(PROVIDED MATERIAL begins)
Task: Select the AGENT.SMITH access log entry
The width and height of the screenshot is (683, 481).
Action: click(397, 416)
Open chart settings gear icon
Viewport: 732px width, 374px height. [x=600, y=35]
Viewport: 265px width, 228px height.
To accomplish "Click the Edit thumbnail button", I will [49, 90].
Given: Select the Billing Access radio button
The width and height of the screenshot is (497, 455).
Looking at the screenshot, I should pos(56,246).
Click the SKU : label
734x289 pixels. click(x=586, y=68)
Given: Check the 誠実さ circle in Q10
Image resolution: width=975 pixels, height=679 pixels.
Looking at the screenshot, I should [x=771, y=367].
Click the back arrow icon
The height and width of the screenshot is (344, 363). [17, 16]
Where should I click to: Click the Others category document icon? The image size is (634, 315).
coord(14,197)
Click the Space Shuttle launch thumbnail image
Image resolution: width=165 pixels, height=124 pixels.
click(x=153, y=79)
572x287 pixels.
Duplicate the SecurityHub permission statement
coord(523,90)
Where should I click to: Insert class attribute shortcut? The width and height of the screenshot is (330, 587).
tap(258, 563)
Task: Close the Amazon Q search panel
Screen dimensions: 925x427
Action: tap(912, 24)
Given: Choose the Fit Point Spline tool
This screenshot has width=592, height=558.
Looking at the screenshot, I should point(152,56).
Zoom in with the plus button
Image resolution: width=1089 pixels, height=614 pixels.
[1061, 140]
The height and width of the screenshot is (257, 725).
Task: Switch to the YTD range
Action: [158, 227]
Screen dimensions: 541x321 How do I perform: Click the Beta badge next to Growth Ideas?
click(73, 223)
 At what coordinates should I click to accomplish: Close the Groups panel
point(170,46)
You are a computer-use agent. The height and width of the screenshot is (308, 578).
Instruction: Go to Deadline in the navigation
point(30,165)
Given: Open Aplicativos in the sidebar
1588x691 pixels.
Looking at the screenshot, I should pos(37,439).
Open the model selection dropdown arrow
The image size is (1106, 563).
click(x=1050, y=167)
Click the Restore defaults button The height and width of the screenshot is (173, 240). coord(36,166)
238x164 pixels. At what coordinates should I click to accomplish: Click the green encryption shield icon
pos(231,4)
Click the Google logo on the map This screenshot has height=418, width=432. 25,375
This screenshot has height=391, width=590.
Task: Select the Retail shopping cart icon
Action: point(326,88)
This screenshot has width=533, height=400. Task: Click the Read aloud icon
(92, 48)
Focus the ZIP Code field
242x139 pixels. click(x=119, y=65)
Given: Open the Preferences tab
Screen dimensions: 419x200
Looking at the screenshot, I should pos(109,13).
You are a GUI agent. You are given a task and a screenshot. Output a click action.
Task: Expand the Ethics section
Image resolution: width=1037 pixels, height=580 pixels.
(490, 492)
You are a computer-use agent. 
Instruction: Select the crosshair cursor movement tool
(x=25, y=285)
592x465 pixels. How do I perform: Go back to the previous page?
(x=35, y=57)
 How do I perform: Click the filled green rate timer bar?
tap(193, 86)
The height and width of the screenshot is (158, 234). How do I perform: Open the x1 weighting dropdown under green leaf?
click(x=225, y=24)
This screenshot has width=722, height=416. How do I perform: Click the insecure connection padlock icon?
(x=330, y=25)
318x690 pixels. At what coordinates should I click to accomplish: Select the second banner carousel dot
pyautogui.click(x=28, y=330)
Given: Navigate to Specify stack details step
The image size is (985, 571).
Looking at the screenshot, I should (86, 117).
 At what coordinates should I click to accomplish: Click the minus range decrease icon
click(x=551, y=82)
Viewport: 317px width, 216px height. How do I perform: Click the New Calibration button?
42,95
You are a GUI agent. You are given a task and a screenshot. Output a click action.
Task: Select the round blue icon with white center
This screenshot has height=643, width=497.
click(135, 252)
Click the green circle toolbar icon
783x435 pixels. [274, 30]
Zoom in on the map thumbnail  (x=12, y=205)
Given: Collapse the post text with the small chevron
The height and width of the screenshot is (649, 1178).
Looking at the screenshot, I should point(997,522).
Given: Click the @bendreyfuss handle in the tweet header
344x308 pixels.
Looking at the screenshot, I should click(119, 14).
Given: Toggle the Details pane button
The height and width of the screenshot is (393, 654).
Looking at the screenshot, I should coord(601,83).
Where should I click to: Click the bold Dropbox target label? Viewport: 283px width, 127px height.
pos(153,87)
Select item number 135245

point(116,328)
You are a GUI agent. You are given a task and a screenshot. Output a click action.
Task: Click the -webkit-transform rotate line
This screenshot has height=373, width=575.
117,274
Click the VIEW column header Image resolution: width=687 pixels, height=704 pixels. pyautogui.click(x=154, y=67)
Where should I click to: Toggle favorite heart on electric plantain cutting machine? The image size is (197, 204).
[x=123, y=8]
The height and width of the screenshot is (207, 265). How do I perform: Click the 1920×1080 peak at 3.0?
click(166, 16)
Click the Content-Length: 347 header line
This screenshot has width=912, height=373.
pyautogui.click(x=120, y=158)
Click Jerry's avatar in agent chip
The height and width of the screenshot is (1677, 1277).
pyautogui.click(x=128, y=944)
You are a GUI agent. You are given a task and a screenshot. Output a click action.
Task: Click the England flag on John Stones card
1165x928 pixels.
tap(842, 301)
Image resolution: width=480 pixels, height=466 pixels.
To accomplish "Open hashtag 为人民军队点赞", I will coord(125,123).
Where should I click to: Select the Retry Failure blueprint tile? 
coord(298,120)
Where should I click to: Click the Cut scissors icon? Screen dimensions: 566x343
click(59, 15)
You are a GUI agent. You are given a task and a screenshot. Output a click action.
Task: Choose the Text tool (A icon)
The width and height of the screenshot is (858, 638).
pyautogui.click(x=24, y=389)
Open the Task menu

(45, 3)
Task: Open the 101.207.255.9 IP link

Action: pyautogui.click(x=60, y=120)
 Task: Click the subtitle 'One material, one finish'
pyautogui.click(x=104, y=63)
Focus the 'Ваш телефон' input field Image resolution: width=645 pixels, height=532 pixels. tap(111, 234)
(PROVIDED MATERIAL ends)
WORK ITEM - An answer is complete only when it holds every line above containing the string "computer".

EXPECTED OUTPUT -
You are a computer-use agent. The height and width of the screenshot is (308, 578).
You are a computer-use agent. 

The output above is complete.